Exercise aim ::
Return every line from the records below in which the word "list" is found.

[Stored data]

********

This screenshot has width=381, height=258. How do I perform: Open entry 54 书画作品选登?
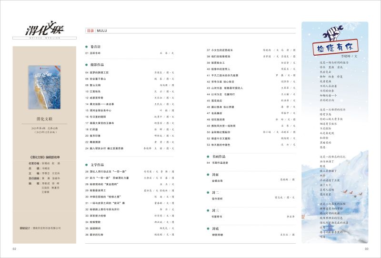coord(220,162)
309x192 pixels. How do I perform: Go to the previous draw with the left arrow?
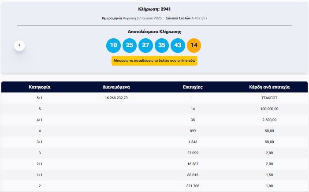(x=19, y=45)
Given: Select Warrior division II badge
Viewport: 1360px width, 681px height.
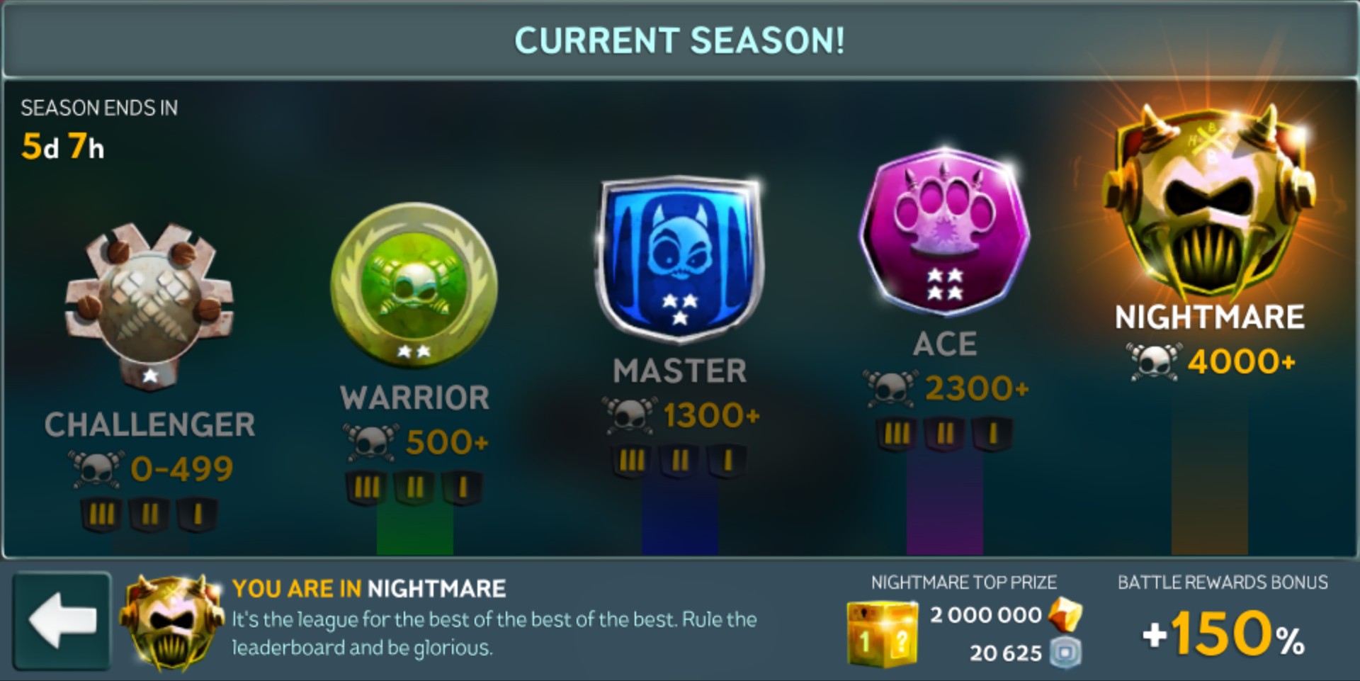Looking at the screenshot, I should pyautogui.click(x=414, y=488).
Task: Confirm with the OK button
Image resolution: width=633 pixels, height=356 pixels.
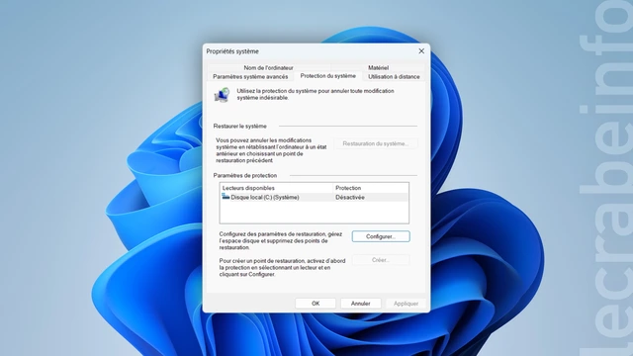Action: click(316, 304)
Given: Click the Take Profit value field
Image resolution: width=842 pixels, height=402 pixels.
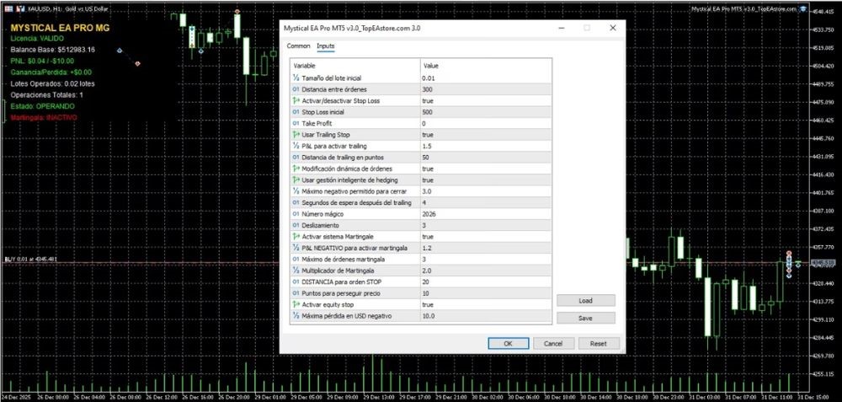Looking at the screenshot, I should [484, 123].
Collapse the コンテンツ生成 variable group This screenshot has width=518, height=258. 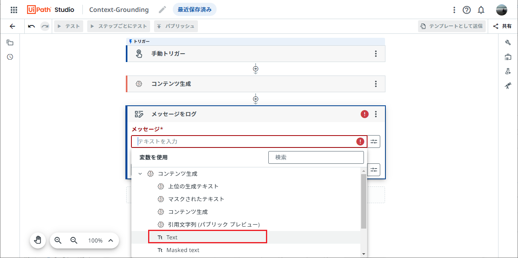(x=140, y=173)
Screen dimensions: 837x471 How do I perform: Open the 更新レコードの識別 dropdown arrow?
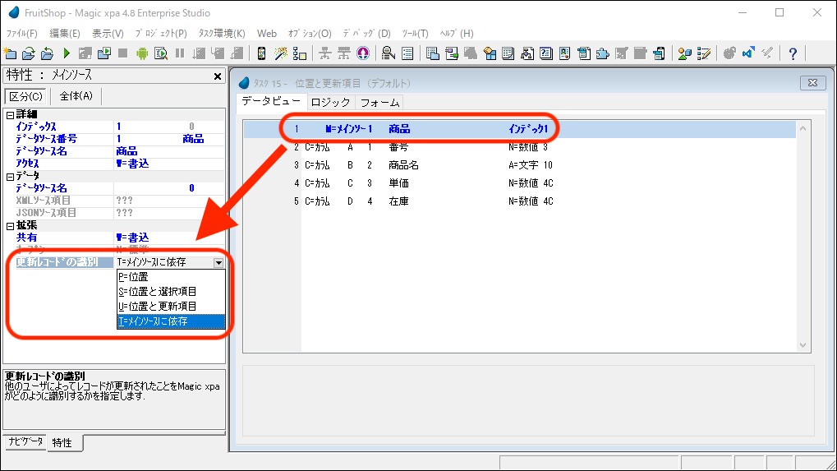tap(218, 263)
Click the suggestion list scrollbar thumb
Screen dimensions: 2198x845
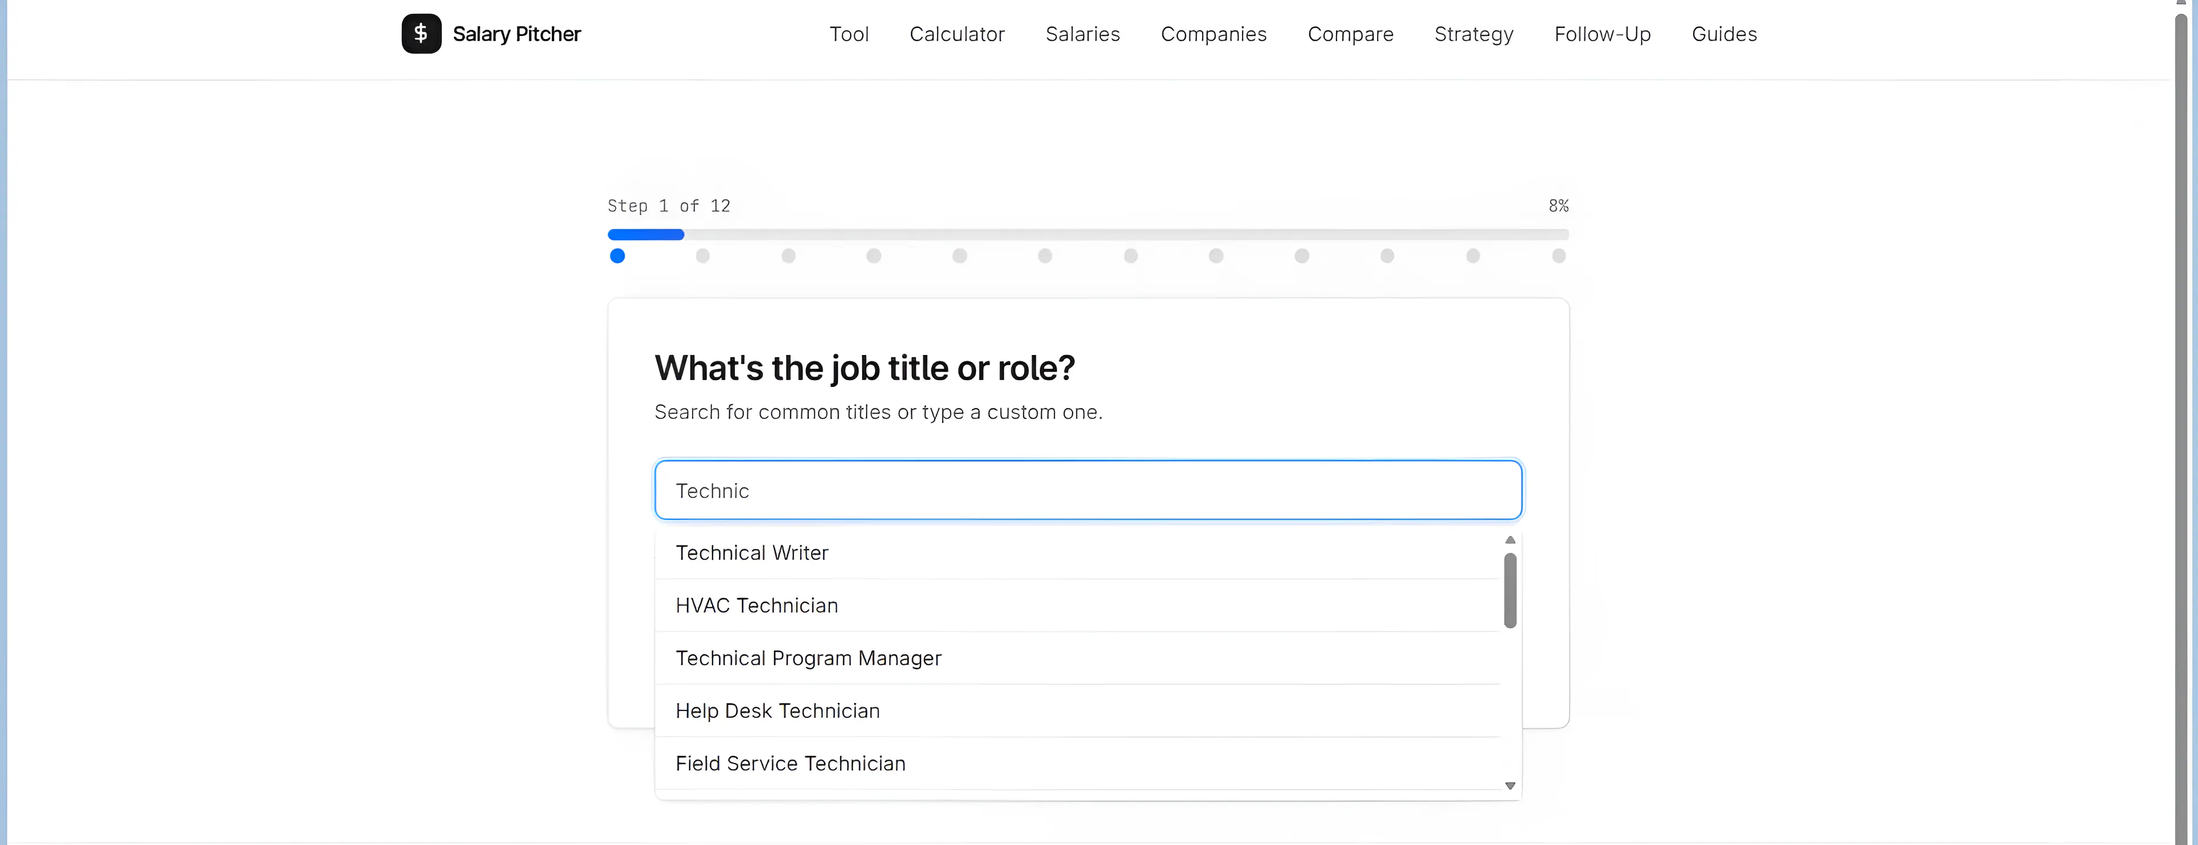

********

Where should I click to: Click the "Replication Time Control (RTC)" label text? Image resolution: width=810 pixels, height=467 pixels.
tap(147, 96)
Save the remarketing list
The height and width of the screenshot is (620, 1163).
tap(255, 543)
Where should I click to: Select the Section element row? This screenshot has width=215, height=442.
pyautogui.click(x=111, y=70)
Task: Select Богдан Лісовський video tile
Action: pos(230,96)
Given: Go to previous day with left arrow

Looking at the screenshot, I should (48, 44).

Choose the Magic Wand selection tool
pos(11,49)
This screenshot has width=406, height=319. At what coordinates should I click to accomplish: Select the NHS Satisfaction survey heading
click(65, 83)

********

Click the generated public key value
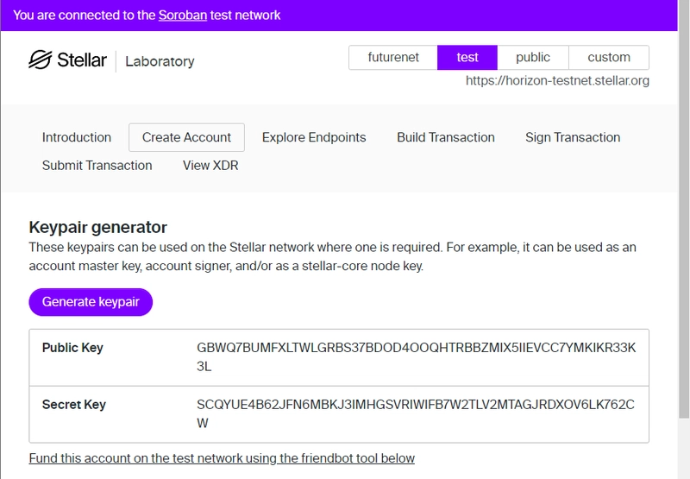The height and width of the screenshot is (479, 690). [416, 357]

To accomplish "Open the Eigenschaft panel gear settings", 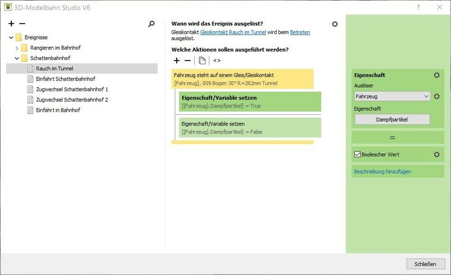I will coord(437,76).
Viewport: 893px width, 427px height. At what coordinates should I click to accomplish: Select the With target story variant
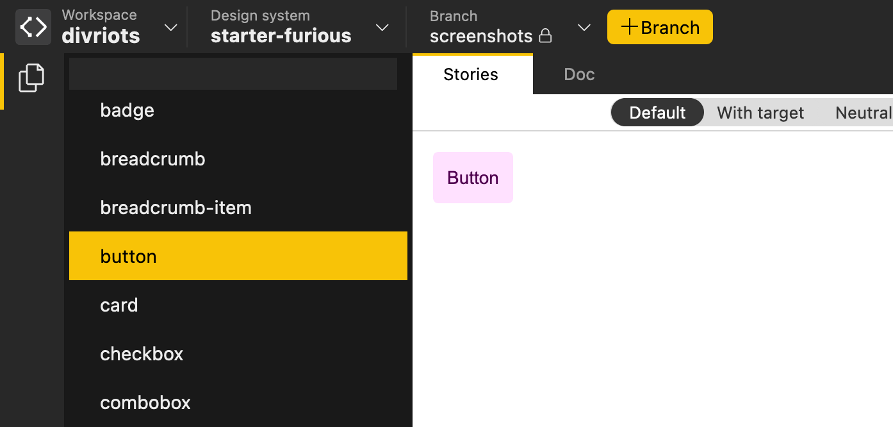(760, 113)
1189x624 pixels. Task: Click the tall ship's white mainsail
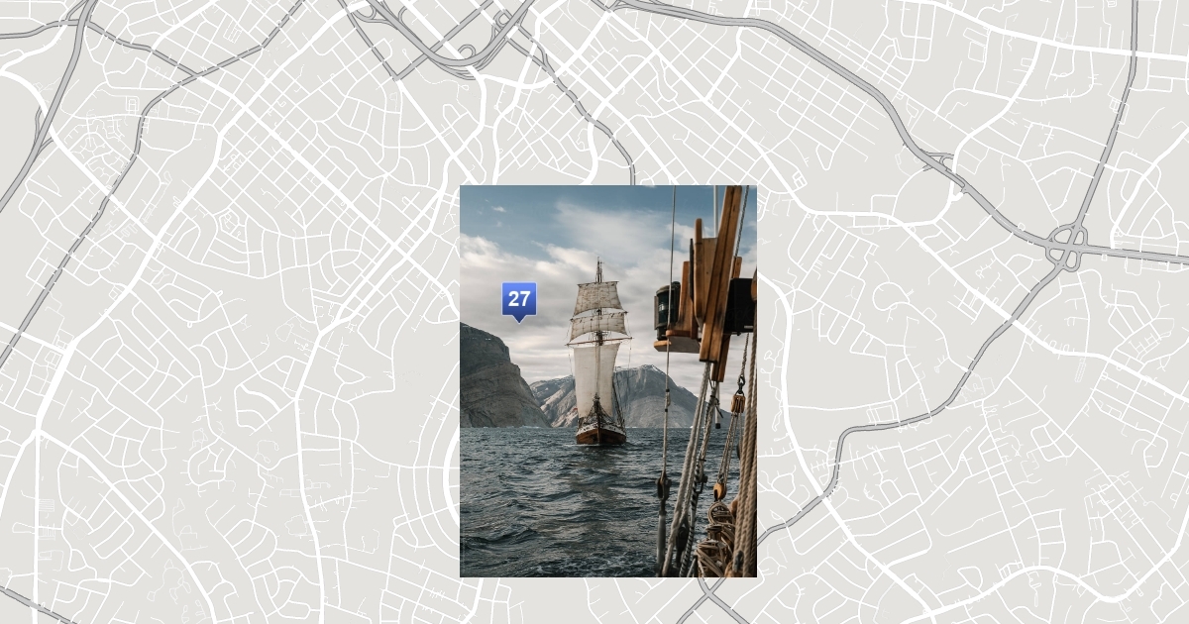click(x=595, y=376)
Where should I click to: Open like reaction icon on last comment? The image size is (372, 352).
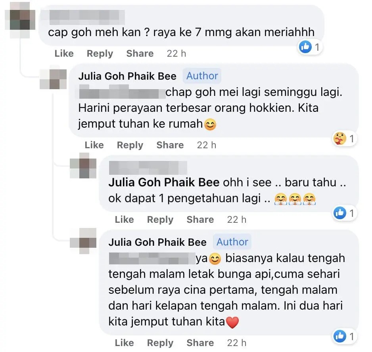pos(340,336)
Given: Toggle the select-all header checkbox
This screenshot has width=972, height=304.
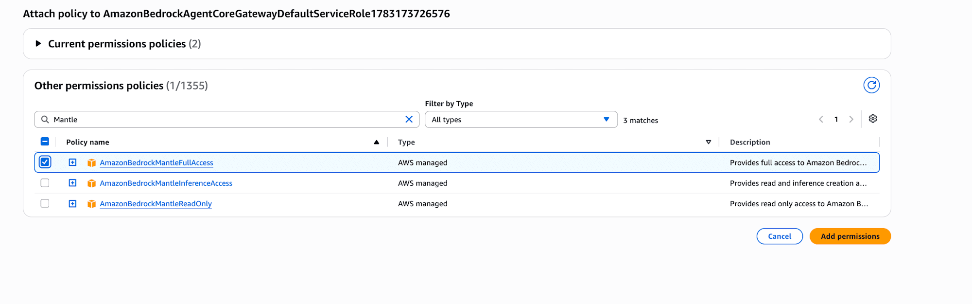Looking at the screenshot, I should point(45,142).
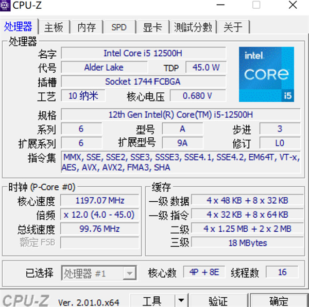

********

Solution ::
Click the suggestion list scrollbar thumb
Save the remarketing list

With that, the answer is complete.